═══ EXERCISE MATERIAL ═══

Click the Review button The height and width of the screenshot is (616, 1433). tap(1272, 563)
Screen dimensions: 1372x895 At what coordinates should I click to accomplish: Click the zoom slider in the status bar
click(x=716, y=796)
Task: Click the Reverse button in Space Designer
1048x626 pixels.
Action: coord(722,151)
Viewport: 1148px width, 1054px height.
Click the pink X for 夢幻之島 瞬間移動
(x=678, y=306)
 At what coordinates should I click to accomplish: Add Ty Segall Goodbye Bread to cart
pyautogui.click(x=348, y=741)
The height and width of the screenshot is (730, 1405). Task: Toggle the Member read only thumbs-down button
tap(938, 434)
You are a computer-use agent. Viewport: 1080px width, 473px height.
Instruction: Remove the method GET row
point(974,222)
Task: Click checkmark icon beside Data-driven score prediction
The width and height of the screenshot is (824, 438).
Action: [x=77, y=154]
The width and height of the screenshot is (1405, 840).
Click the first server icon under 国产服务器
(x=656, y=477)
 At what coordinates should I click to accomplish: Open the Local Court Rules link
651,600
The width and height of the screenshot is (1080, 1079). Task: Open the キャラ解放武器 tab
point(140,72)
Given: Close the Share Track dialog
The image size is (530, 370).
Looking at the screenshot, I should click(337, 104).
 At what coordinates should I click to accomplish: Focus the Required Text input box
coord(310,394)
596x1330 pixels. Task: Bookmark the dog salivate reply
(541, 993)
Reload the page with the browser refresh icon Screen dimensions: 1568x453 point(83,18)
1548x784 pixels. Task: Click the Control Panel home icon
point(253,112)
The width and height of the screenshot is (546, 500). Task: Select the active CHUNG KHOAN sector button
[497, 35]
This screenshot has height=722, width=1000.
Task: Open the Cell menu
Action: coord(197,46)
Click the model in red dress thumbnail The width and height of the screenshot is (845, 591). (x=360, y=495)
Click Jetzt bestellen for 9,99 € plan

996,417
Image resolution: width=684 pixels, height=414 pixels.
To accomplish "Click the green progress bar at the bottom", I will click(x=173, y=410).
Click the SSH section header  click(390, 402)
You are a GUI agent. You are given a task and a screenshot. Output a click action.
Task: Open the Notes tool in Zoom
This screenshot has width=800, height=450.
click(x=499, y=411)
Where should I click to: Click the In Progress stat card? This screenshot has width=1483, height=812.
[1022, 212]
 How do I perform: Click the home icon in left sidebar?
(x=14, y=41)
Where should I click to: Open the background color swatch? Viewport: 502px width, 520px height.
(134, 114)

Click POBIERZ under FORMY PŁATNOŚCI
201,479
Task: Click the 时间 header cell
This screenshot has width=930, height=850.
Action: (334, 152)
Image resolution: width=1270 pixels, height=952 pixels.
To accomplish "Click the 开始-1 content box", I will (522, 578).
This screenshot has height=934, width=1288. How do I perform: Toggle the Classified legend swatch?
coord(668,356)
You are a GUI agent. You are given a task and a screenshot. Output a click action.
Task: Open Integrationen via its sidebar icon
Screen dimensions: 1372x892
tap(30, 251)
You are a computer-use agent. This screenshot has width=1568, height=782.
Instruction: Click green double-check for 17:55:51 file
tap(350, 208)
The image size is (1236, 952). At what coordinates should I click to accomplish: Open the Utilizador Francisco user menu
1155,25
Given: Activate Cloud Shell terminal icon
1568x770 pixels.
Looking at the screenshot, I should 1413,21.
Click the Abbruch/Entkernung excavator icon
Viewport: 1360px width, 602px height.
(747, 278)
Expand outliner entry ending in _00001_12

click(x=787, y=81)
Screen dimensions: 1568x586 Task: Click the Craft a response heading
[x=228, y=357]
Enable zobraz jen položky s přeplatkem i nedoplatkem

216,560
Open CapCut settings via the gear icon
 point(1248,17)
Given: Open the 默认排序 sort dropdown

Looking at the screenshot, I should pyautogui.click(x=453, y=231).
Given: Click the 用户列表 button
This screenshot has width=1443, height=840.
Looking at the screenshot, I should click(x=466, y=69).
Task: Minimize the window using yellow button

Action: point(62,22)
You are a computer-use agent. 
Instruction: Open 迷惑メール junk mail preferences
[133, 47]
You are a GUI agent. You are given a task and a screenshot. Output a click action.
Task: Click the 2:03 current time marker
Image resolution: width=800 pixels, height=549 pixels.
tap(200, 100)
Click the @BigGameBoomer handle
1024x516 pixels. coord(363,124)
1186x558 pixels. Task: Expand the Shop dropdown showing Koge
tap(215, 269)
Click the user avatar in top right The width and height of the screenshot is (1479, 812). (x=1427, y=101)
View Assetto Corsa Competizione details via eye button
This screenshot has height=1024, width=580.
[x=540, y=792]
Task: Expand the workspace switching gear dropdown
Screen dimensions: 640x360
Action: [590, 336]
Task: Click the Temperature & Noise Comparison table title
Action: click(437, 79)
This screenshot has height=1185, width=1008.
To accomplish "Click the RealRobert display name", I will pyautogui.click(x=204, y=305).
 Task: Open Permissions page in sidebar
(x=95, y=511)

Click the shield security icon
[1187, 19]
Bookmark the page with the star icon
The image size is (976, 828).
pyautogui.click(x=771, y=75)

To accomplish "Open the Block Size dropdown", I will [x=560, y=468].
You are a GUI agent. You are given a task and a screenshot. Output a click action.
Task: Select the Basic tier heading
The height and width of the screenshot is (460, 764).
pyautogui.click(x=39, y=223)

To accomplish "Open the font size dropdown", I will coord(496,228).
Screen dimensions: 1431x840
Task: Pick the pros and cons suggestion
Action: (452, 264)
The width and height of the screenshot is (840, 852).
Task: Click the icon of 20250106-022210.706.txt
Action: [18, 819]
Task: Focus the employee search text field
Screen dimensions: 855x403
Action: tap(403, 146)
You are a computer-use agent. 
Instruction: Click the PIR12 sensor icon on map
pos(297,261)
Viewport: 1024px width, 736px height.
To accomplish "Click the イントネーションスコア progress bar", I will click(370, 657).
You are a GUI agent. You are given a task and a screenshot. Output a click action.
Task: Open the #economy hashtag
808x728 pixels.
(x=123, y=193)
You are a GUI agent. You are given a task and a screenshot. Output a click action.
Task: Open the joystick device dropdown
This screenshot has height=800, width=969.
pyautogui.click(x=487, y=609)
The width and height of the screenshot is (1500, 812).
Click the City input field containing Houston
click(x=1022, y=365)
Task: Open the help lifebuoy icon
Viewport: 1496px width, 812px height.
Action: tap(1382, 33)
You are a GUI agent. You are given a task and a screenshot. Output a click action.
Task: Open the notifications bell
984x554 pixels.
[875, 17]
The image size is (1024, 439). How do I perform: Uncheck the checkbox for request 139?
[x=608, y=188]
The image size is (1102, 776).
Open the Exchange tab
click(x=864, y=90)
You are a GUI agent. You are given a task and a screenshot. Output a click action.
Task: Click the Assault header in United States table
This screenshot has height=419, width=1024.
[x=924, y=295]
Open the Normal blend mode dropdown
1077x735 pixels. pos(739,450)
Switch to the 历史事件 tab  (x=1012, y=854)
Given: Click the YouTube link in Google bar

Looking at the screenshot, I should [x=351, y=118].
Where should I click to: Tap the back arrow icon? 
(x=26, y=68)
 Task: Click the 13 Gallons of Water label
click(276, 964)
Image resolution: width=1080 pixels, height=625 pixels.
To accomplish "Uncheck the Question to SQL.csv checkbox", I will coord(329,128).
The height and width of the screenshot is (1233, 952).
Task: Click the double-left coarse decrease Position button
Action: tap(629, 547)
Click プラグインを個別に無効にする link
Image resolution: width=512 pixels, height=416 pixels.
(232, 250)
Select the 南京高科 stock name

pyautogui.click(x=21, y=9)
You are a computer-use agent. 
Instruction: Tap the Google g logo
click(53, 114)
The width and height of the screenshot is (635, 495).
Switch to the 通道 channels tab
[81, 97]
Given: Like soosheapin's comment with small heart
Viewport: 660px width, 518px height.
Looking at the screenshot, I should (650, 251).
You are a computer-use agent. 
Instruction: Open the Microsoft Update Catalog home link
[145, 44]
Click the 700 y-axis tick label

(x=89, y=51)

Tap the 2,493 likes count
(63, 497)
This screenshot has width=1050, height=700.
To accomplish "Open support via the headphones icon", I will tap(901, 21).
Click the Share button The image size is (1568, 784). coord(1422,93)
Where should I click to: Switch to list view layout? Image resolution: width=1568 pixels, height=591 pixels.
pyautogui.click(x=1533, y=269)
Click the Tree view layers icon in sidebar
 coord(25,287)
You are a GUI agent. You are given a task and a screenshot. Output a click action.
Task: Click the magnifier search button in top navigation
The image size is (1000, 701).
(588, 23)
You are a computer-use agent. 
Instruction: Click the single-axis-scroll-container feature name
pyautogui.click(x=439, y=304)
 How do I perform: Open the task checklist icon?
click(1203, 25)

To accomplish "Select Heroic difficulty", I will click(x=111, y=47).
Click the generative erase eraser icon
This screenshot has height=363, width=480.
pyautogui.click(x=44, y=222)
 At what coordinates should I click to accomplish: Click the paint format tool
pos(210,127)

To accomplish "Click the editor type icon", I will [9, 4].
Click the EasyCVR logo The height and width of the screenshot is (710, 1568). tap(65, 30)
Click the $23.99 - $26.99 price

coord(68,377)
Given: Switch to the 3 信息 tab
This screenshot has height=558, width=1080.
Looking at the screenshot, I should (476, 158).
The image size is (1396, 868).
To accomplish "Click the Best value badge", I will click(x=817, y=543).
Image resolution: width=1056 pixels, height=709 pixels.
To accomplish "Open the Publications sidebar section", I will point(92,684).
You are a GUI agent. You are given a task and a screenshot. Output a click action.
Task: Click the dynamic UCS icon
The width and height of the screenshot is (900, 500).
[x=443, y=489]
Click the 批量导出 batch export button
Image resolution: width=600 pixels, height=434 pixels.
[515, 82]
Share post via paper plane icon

═══

### PROBLEM TO SOLVE
Where a line above contains the word "Share", show that line.

### TASK RESULT
Given: Close the Share Track dialog
Click the Share button The image size is (1568, 784). coord(1422,93)
Share post via paper plane icon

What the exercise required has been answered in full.